I currently have two proposed fixes, either of which completely fixes the problem on my machine.

One is to declare the in_process variable as volatile, at least on Windows. This is a nice clean fix, the only slight downside is that the worker threads will still spin unnecessarily whenever in_process is 1. These should be for short durations though.

The other is to modify worker_input_handler so that if (in_process) return; is ifdef-ed away on _WIN32. My only concern here is whether it's possible for win32 messages to be pumped while tools:::httpd() is doing its work; I doubt it, but if so, then reentrancy is possible even on Windows.


METADATA

MichaelChirico commented 4 years ago

Created attachment 2589 [details] Repro of htmlwidget failing to load

This repro demonstrates an htmlwidget (usually) failing to load when served over Rhttpd. (This code is similar to a codepath used in RStudio's Viewer pane.)


METADATA

INCLUDED PATCH

MichaelChirico commented 4 years ago

Forgot to add that I don't know why this bug only surfaced with R 4.0.0, the code hasn't changed in Rhttpd.c for years and years.

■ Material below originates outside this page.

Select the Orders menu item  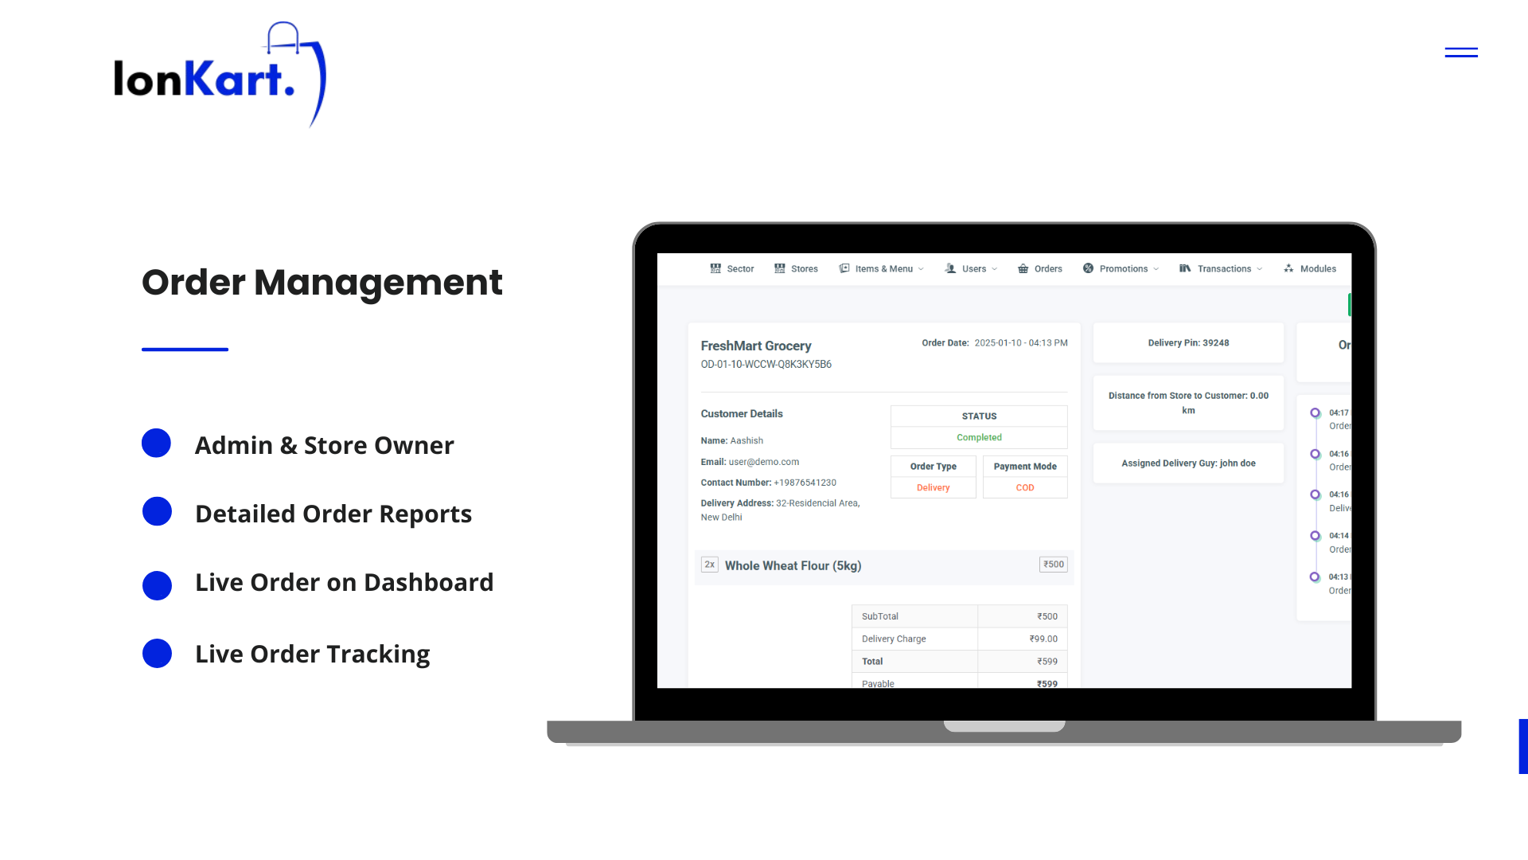[1040, 268]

I thought maybe it was the new R 4.0 compiler toolchain, but the incoherence.c program repros with Rtools 3.5 as well.


METADATA

MichaelChirico commented 4 years ago

Thanks for analysing this!

The 'in_process' semaphore is pretty much the definition of a volatile variable, so declaring it as such sounds like the obvious solution.

Would it be possible to get the workers to spin less tightly? E.g., using a short wait instruction?


METADATA

MichaelChirico commented 4 years ago

[I sent this a a reply to r-bugs@<::CENSORED -- SEE ORIGINAL ON BUGZILLA::>-project.org but that bounced.]

(In reply to Peter Dalgaard from comment #8)

Thanks for analysing this!

Yes -- nice job!


The 'in_process' semaphore is pretty much the _definition_ of a volatile
variable, so declaring it as such sounds like the obvious solution. 

I would really want to read the fine print on volatile in a threaded context before committing to this.

As I recall, Windows does provide an atomic test/set integer and it might be better to look in that direction.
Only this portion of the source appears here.